§ WHAT IS EXPECTED: Your copy should hold only the lines from the one with "The width and height of the screenshot is (352, 273)." to the one with "You are a computer-use agent.", both included, each exactly as it stands below, with no pictures.

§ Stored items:

****************************************

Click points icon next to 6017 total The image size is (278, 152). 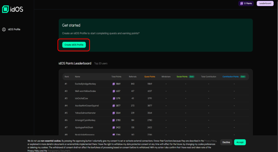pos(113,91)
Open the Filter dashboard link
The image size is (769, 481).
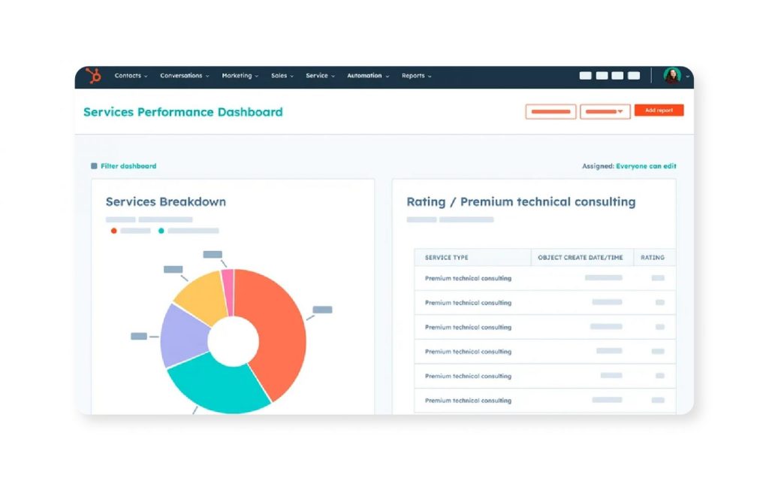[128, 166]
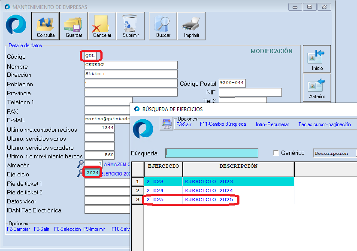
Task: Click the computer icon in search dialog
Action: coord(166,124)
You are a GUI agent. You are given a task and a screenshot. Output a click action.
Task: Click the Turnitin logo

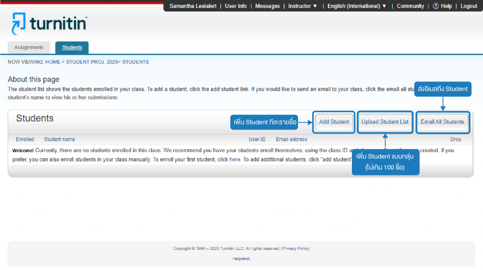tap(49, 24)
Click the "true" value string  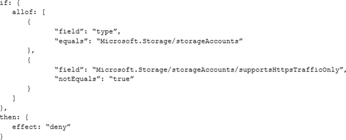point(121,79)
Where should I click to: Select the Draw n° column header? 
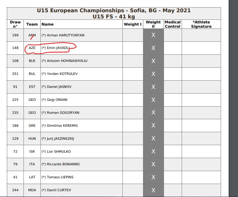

****************************************

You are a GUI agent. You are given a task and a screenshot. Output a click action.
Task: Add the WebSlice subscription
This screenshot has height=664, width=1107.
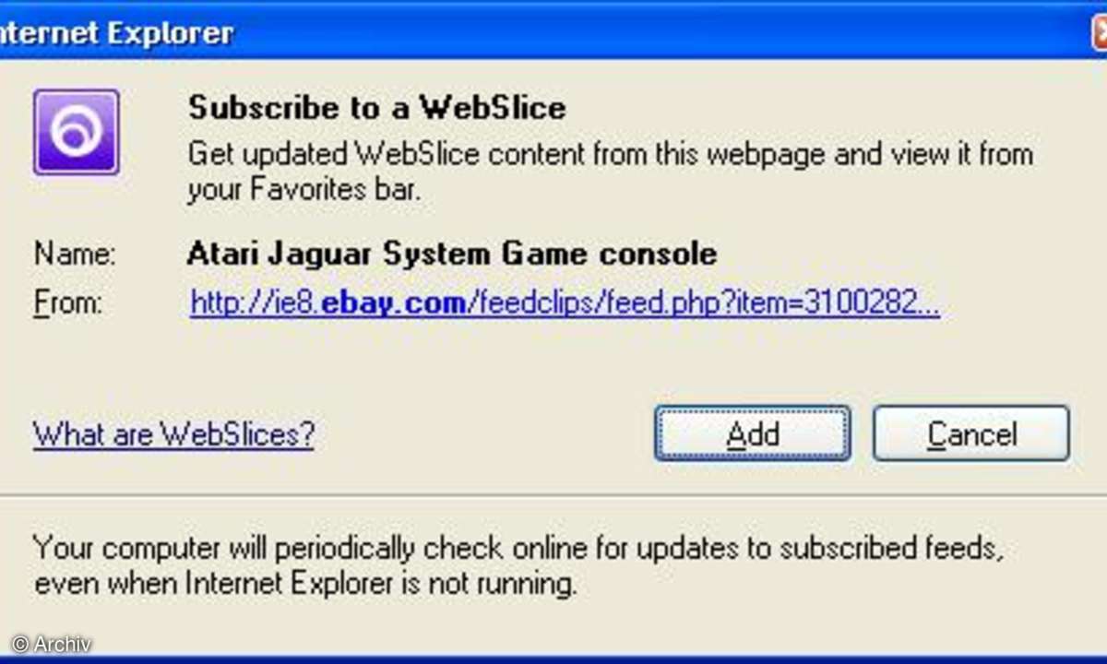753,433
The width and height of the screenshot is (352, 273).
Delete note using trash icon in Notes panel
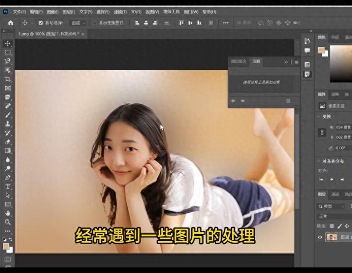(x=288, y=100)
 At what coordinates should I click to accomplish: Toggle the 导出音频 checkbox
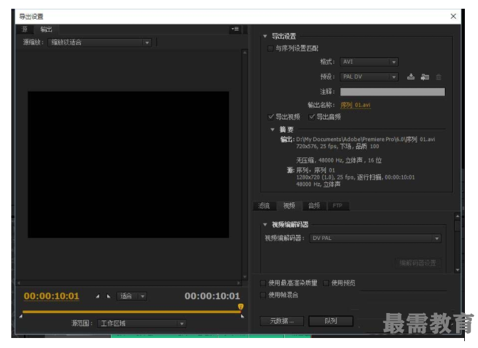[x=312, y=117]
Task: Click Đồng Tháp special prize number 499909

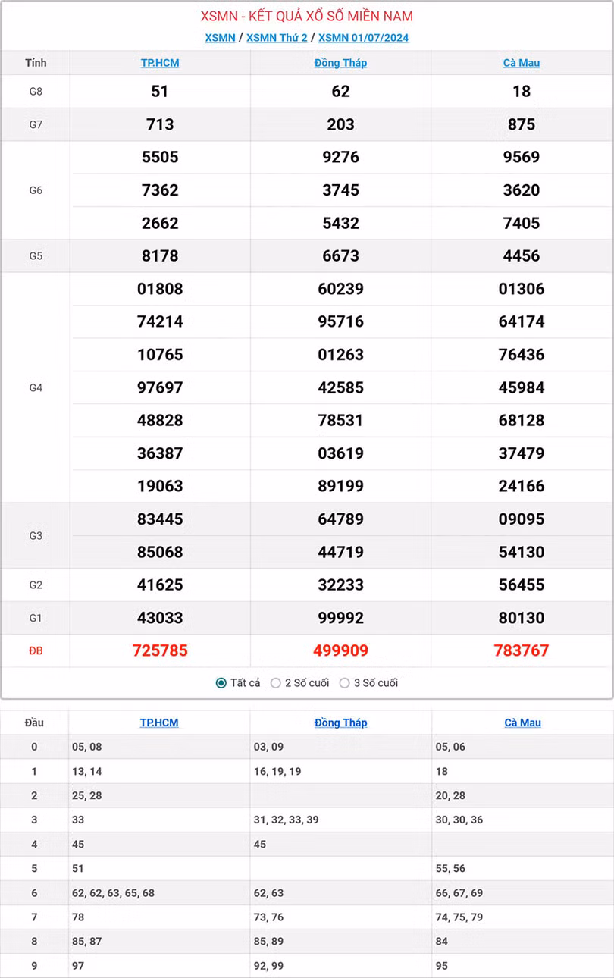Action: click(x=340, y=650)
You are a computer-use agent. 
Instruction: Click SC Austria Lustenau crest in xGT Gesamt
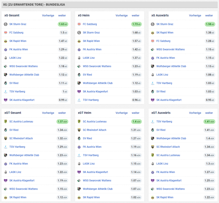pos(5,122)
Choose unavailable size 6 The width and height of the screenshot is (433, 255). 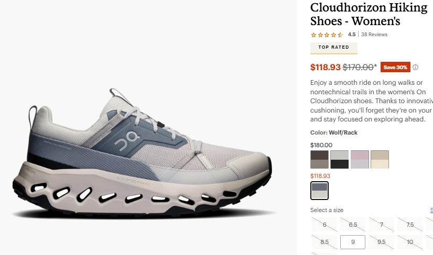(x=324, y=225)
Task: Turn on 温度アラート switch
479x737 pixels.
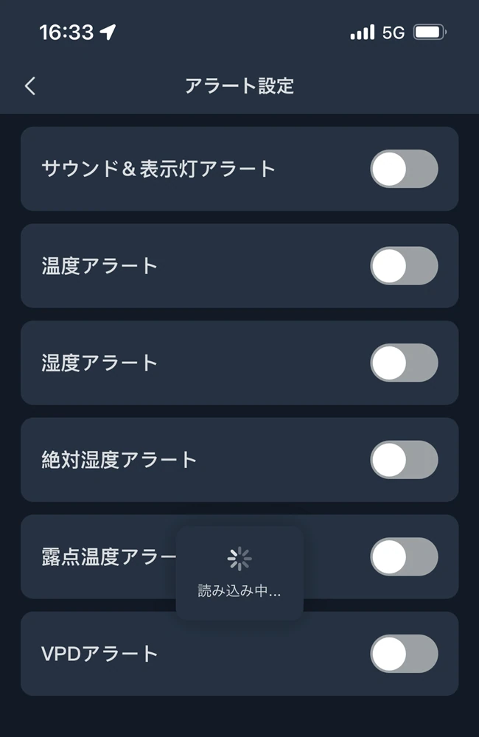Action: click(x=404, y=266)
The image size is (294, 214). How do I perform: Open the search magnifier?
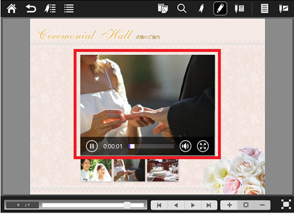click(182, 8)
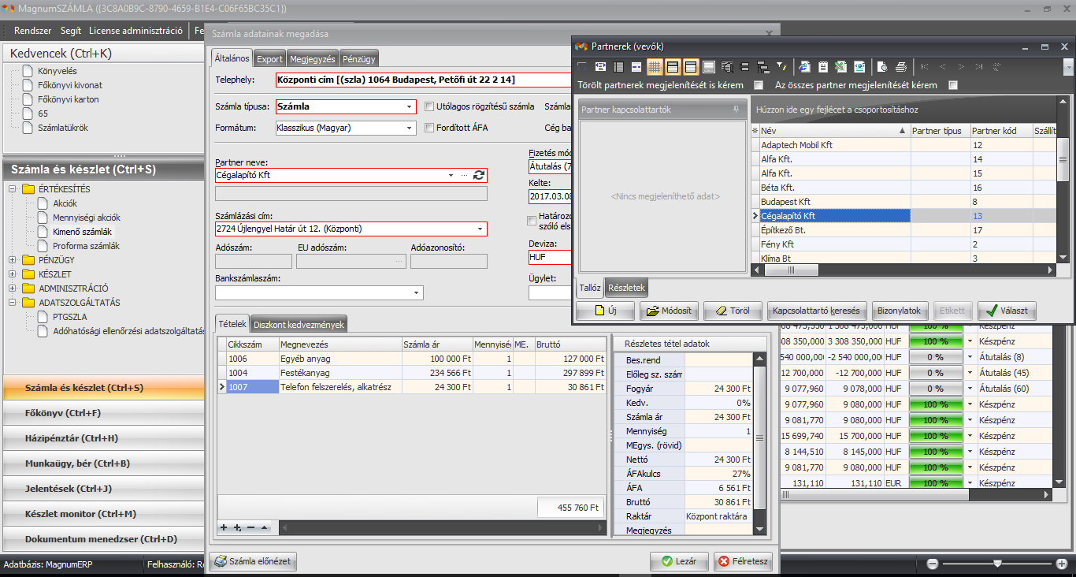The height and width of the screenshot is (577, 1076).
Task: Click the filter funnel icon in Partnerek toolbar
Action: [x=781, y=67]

****************************************

§ EXERCISE SOLUTION:
The width and height of the screenshot is (352, 273).
Delete note using trash icon in Notes panel
(x=288, y=100)
 At what coordinates should I click to accomplish: Toggle the 导出音频 checkbox
[x=312, y=117]
Task: Click Đồng Tháp special prize number 499909

Action: click(x=340, y=650)
You are a computer-use agent. 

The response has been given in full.